Alors, comment on fait ?

  • L'affichage en établissement : la voie la plus classique et la plus fiable. Les coordonnées des élus sont affichées sur les panneaux réservés, avec les PV de réunions.
  • Le mail institutionnel du CSE : souvent de la forme [email protected] ou cse.restalliance@... mais je n'ai vu aucune confirmation publique de cette adresse, donc je ne l'affirmerai pas.
  • L'intranet salarié : la plupart des grands groupes y publient les comptes rendus et les contacts des représentants.
  • Le référent de site : dans les établissements avec peu de salariés, un élu de proximité est souvent désigné pour faire le lien.

Bref, si vous ne savez pas qui contacter, parlez-en à un collègue présent depuis plusieurs années. C'est souvent lui qui détient l'information.

Où trouver les PV et les comptes rendus du CSE ?

Là encore, aucune source publique ne référence directement les PV du CSE Restalliance. Ces documents sont, dans la quasi-totalité des entreprises, diffusés par voie d'affichage et/ou via l'intranet. Ils ne sont pas publiés sur internet.

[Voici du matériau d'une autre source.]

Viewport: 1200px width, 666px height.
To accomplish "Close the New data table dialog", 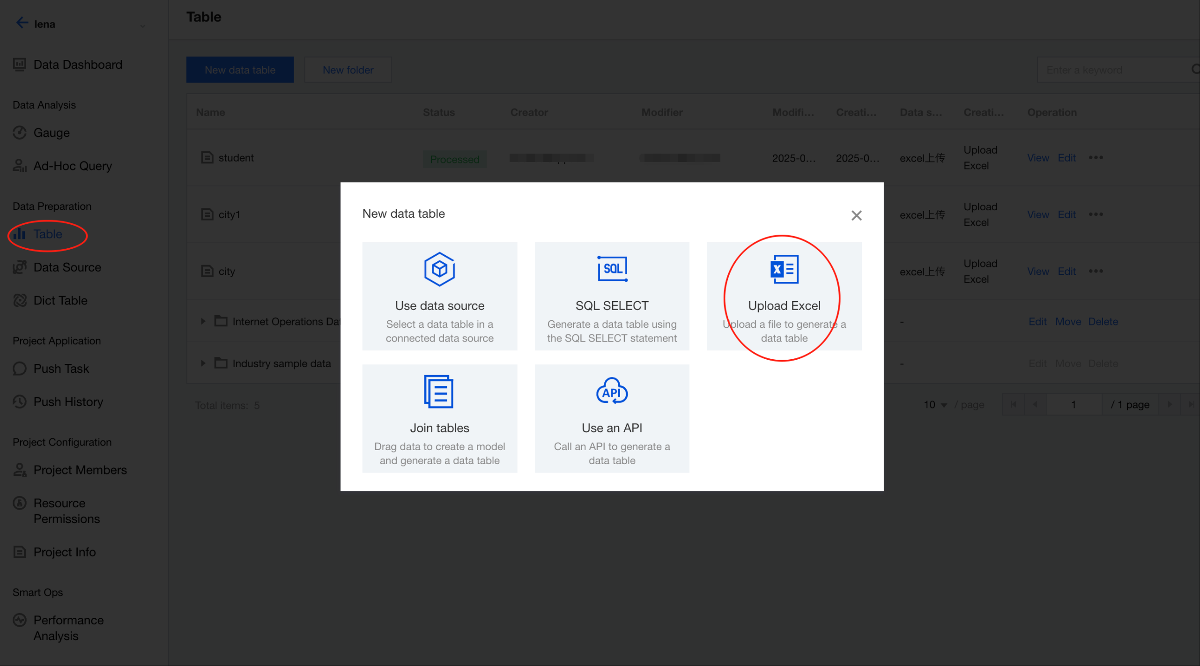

Maestro Restalliance, EHPAD, Annecy : ce que ça change pour le CSE

Les recherches autour de « Maestro Restalliance », « Restalliance EHPAD » ou « Restalliance Annecy » posent une même question en creux : est-ce que ces entités ont leur propre CSE ?

Maestro Restalliance, EHPAD, Annecy : ce que ça change pour le CSE

La réponse courte : non. Un CSE unique au niveau de l'entreprise Restalliance couvre l'ensemble des salariés, quelle que soit leur affectation — EHPAD, clinique, cuisine centrale, siège d'Annecy ou de Lyon. Il n'y a pas un CSE par établissement, sauf si un accord spécifique l'a prévu.

Entité ou site CSE propre ? Rattachement
Siège Lyon (Gerland) Non CSE unique Restalliance
Site d'Annecy Non CSE unique Restalliance
EHPAD clients Non Salariés Restalliance rattachés au CSE du groupe
Maestro (outil de commande) Non — c'est un logiciel, pas une entité juridique Sans objet

Attention à une confusion fréquente : Maestro Restalliance est un outil de commande utilisé par les clients (établissements de santé, EHPAD). Ce n'est pas une filiale, ce n'est pas une entité employeuse. Donc la question d'un CSE dédié à Maestro ne se pose pas.

Convention collective Restalliance : le cadre au-dessus du CSE

Le CSE Restalliance n'existe pas dans le vide. Il s'inscrit dans le cadre de la convention collective applicable à l'entreprise — celle de la restauration collective, avec ses grilles de salaires, ses classifications, ses primes.

Pourquoi c'est important ? Parce que le CSE est consulté sur les questions d'organisation du travail, de formation, de conditions de travail — mais il ne négocie pas la convention collective. Ce rôle revient aux organisations syndicales signataires : CFTC, CGT et CGT-FO pour Restalliance.

Si vous avez un litige sur votre classification ou votre salaire, ce n'est donc pas le CSE qu'il faut saisir en premier, mais un délégué syndical ou, à défaut, un conseiller du salarié.

Les avis Restalliance : que peut-on en tirer ?

Sur les plateformes d'avis, on trouve des retours variés. Ce qu'il faut comprendre, c'est que la satisfaction au travail dépend rarement du CSE lui-même. Les salariés jugent leur manager, leurs horaires, leur site. Le CSE, dans la vie quotidienne, reste souvent invisible — sauf quand il y a un problème.

Ce n'est pas une critique. C'est juste la réalité d'une instance qui travaille en coulisses.

Ce qu'il faut retenir du CSE Restalliance

Le CSE Restalliance est un CSE unique d'entreprise, encadré par un accord signé en 2019 pour une durée indéterminée, avec des commissions dont le détail reste partiellement documenté publiquement. Les élus couvrent des sites très dispersés, ce qui rend le contact direct plus compliqué que dans une PME classique.

Si vous êtes salarié et que vous cherchez à joindre vos représentants, le meilleur point d'entrée reste l'affichage en établissement et l'intranet. Le reste — les PV, les coordonnées précises, les noms des élus — ne se trouve pas sur Google.

Et c'est peut-être là le plus grand paradoxe de cette histoire : une instance censée représenter des milliers de salariés reste, en ligne, presque invisible. À tel point qu'on peut se demander si ce n'est pas un choix délibéré — ou simplement la conséquence d'une organisation tellement éclatée qu'aucun canal unique ne s'est imposé.